(PROBLEM DETAILS) Work out how many lines of the material below mention the word "Club"; reply with the number only.

(EXCERPTED RECORDS)
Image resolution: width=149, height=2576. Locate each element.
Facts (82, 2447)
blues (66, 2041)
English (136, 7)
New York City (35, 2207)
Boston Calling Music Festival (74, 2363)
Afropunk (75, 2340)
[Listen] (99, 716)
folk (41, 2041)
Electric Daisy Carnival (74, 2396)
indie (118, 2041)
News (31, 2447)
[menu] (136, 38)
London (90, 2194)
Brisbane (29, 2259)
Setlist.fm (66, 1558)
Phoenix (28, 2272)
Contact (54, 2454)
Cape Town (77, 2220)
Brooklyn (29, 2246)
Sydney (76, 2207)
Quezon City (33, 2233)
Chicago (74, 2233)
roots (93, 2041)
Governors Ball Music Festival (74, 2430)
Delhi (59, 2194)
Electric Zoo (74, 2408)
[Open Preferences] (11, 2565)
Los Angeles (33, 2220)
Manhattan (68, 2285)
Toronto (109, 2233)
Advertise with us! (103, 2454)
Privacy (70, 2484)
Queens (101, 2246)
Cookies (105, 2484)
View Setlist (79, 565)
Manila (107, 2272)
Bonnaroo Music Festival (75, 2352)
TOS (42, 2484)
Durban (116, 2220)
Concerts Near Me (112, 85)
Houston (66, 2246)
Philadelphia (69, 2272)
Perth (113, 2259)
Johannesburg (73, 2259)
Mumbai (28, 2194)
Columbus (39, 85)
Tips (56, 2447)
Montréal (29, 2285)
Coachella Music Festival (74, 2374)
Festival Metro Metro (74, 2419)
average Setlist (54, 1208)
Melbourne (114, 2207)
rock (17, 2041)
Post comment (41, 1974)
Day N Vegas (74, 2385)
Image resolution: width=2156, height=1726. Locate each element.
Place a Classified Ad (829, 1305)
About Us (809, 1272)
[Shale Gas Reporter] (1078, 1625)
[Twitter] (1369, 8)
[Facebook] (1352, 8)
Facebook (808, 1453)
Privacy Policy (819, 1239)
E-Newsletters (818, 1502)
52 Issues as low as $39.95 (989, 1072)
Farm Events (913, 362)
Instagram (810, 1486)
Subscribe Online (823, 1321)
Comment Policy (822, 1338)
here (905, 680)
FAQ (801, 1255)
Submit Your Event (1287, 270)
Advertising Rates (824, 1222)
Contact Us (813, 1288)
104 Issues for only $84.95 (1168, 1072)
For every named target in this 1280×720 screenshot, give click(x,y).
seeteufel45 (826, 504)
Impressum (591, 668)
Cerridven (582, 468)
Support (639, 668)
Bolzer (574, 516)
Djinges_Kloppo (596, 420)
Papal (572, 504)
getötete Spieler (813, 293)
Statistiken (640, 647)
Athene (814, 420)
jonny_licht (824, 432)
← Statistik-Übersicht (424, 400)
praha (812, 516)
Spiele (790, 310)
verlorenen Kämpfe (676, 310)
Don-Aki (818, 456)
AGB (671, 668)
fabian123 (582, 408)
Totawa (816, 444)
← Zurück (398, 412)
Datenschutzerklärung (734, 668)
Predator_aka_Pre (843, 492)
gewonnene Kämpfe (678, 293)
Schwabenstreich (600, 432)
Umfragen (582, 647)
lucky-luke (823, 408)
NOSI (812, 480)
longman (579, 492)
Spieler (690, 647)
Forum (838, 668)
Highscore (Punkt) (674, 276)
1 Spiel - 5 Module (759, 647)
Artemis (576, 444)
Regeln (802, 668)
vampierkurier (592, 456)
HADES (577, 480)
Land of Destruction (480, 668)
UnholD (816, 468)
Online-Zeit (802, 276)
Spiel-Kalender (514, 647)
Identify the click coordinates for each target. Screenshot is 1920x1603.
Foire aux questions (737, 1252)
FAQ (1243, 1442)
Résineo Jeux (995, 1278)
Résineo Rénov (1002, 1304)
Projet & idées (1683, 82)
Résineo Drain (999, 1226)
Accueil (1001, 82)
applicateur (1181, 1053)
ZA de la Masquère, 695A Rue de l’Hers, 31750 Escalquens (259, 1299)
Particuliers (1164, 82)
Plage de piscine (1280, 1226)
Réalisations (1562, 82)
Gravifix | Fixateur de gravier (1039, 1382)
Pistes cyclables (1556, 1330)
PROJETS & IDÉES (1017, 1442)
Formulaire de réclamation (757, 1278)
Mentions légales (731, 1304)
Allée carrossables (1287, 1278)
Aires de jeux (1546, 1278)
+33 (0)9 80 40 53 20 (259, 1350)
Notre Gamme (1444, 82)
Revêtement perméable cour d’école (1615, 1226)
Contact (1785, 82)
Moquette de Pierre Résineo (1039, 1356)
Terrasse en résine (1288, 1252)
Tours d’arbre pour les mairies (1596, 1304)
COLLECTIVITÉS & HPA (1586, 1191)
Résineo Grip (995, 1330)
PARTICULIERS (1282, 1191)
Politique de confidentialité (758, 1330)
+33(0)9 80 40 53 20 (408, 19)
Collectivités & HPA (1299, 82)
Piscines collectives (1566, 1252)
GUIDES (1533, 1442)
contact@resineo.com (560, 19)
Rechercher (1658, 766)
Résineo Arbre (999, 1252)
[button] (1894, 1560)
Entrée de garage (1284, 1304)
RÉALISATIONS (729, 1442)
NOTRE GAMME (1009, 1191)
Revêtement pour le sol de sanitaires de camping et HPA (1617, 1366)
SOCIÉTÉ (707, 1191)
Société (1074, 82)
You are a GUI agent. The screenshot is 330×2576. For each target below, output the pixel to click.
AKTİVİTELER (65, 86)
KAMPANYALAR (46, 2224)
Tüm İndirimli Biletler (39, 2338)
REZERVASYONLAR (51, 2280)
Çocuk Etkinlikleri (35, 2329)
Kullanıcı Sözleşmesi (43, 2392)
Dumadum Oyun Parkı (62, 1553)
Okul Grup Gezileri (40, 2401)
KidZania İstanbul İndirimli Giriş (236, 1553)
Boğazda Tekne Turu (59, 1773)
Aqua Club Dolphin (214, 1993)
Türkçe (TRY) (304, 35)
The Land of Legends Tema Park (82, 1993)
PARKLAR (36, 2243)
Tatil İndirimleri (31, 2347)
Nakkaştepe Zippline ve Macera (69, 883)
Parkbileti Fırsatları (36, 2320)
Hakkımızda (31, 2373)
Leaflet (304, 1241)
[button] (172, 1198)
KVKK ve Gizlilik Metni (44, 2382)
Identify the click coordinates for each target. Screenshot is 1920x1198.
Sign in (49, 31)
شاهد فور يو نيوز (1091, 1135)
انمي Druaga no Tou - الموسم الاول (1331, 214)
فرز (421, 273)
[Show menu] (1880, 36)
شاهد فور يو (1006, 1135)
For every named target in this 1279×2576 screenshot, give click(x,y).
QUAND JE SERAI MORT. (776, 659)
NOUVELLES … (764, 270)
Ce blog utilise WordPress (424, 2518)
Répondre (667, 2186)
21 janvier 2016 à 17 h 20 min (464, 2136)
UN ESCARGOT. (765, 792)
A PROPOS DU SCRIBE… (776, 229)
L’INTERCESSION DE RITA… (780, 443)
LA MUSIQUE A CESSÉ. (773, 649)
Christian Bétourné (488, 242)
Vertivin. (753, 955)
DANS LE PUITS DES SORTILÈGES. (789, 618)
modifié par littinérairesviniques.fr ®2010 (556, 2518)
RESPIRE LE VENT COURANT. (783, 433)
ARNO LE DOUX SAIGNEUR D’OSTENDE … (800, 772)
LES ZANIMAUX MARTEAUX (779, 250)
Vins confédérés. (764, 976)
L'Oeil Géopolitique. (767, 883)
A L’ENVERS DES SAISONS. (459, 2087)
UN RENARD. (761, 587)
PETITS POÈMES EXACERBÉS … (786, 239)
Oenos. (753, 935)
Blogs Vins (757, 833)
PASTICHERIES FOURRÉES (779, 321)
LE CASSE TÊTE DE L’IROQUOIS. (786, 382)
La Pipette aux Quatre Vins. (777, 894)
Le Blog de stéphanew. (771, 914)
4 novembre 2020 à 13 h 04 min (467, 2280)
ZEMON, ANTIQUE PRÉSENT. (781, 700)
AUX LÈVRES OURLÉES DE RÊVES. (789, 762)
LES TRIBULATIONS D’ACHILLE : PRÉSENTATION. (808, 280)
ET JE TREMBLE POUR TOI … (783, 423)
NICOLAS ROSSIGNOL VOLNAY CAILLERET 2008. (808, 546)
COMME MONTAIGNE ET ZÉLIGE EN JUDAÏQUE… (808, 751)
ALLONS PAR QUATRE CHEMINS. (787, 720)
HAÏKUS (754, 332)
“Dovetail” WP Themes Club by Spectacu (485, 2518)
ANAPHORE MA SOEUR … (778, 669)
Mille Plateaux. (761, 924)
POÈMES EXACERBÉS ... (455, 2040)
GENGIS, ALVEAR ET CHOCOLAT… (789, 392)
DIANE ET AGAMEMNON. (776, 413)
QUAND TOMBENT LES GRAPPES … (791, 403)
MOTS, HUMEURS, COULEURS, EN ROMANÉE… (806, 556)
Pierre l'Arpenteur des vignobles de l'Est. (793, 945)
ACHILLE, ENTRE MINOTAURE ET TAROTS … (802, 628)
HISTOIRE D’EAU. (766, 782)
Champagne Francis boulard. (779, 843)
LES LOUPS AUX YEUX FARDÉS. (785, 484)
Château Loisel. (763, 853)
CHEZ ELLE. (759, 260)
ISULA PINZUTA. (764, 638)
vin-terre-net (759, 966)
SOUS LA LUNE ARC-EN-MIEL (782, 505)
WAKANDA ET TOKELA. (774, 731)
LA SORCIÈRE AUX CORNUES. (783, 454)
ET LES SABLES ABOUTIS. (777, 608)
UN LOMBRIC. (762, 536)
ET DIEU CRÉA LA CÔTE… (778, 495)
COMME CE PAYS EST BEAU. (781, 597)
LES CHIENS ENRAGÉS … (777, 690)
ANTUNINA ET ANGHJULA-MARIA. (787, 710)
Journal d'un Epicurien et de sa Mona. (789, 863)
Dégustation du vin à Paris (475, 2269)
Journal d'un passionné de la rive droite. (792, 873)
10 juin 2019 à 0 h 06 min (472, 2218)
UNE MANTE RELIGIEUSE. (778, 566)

(EXERCISE OUTPUT) 2